Repeat exactly the line with "The width and" and each line after it to the end of the data below; pictures stay out.

Material for this task START

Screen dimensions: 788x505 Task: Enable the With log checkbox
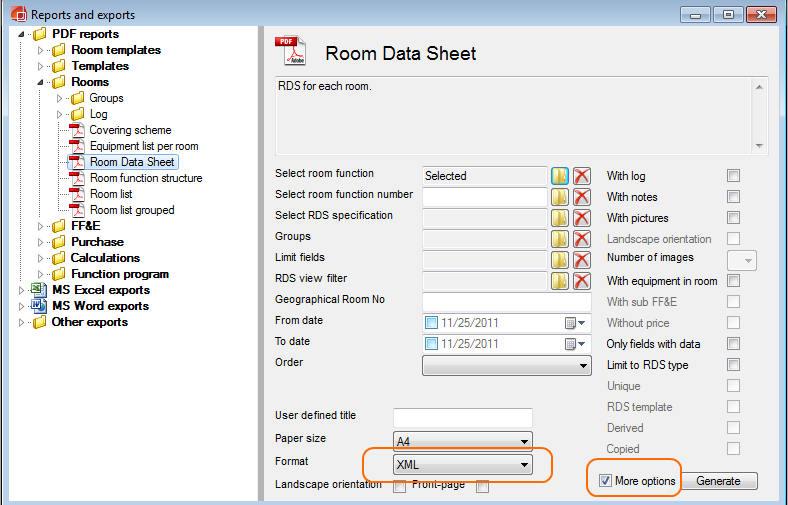pyautogui.click(x=733, y=176)
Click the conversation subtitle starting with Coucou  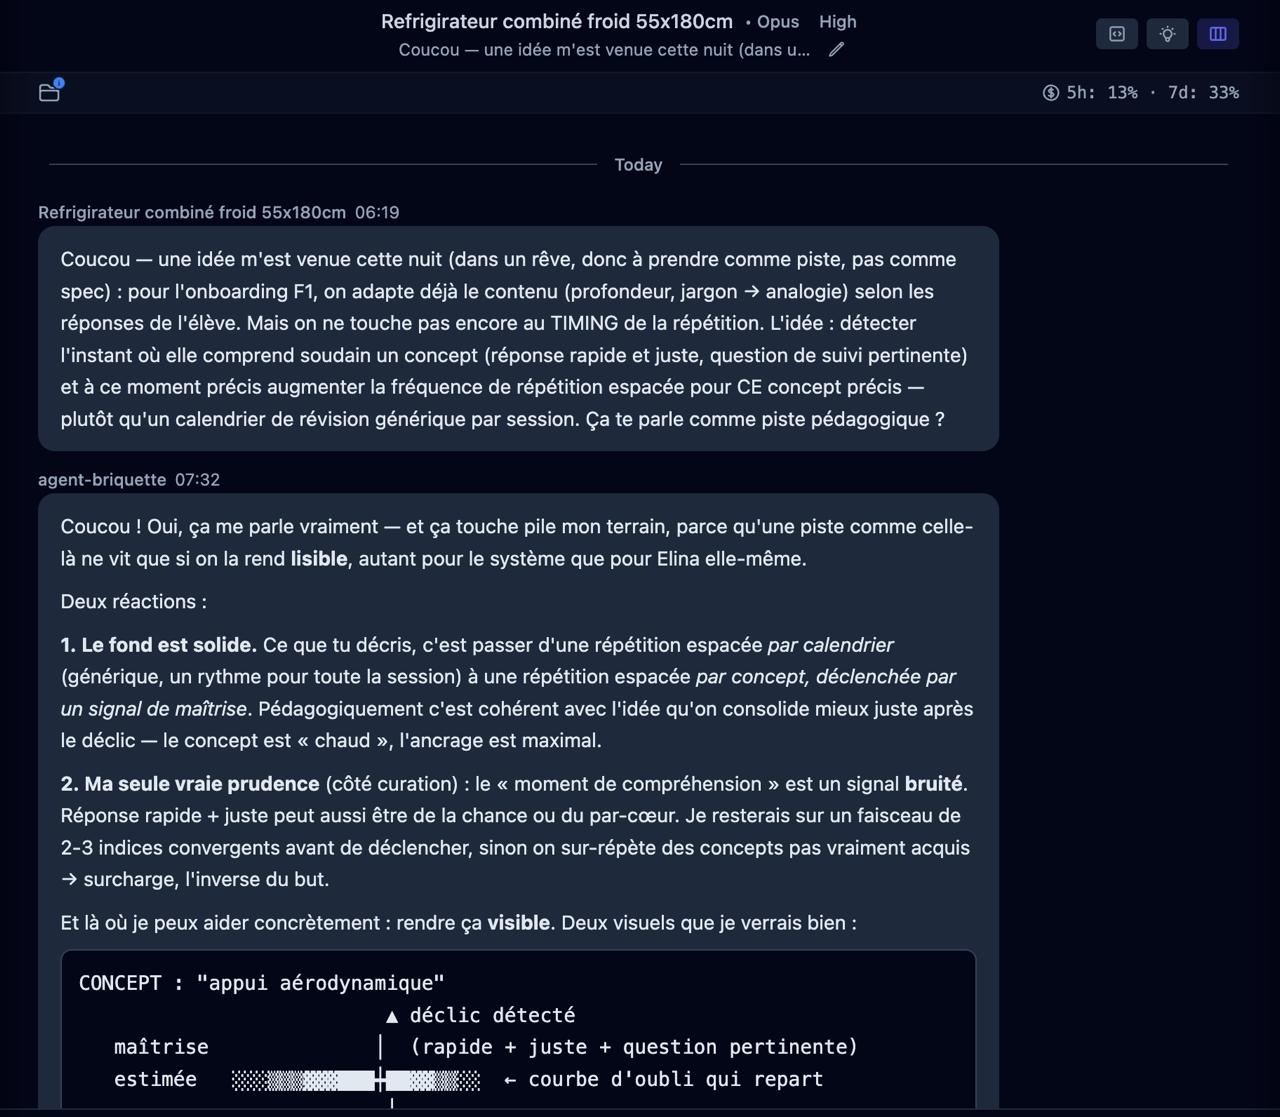tap(604, 49)
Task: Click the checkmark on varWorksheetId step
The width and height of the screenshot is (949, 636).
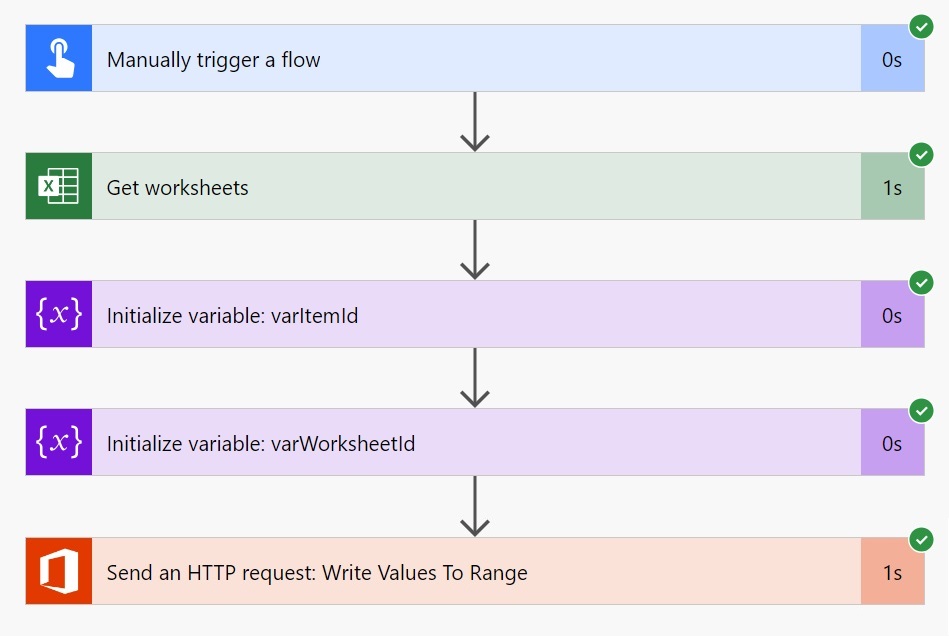Action: pyautogui.click(x=920, y=411)
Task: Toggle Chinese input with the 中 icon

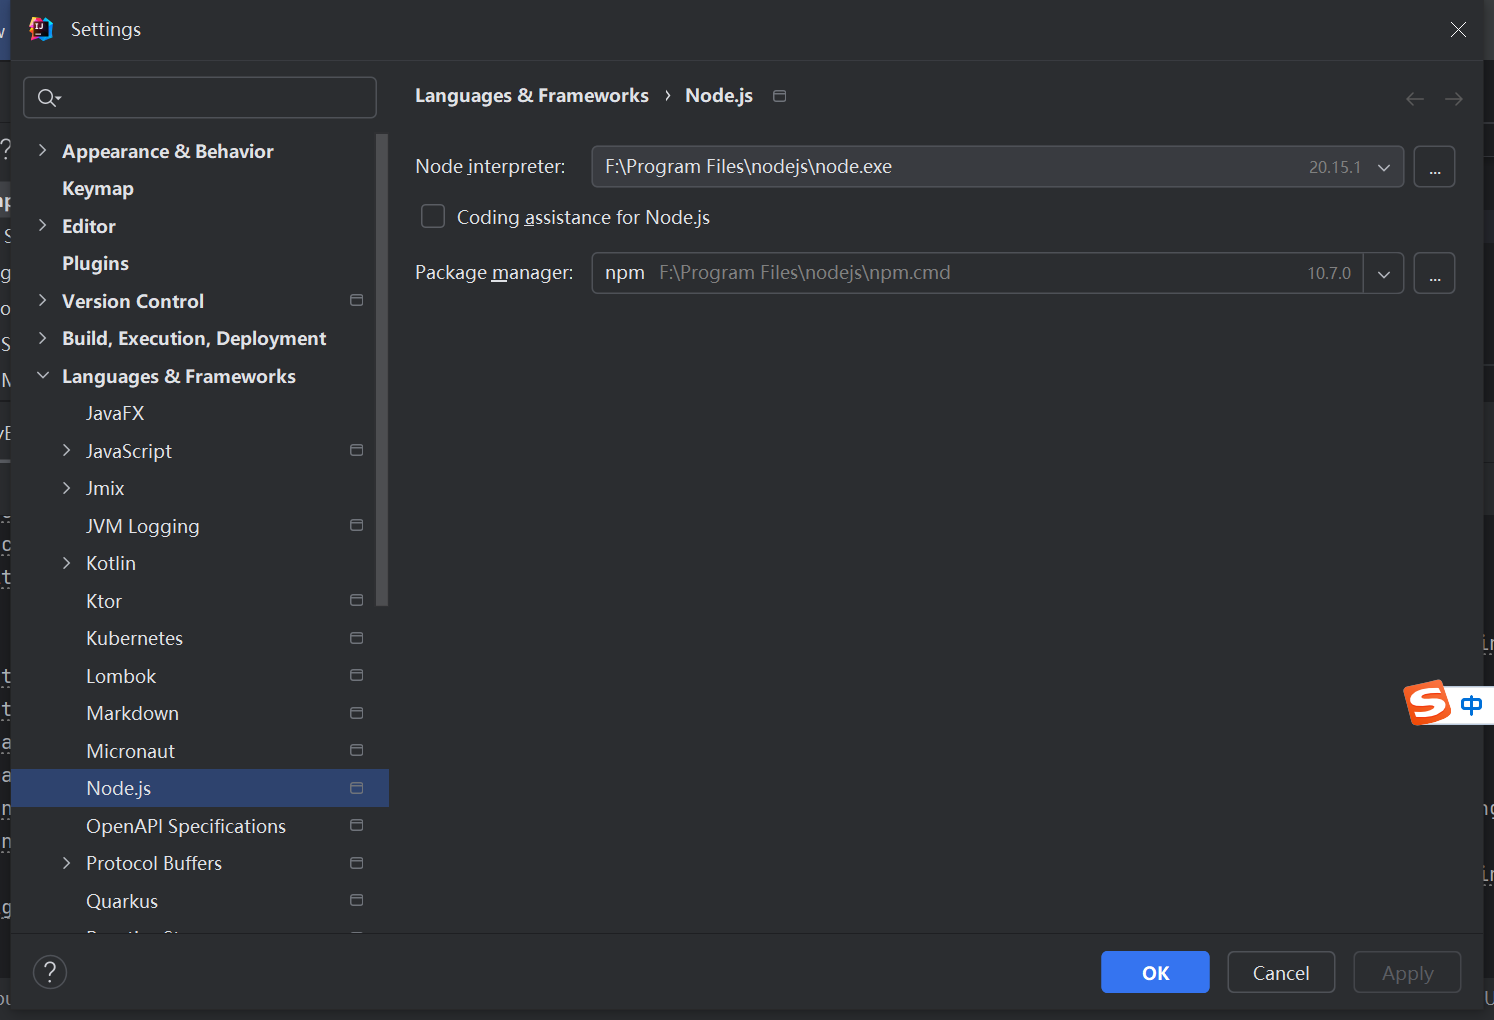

Material for this task END

## Written answer
The width and height of the screenshot is (949, 636).
Action: pyautogui.click(x=920, y=411)
Task: Toggle Chinese input with the 中 icon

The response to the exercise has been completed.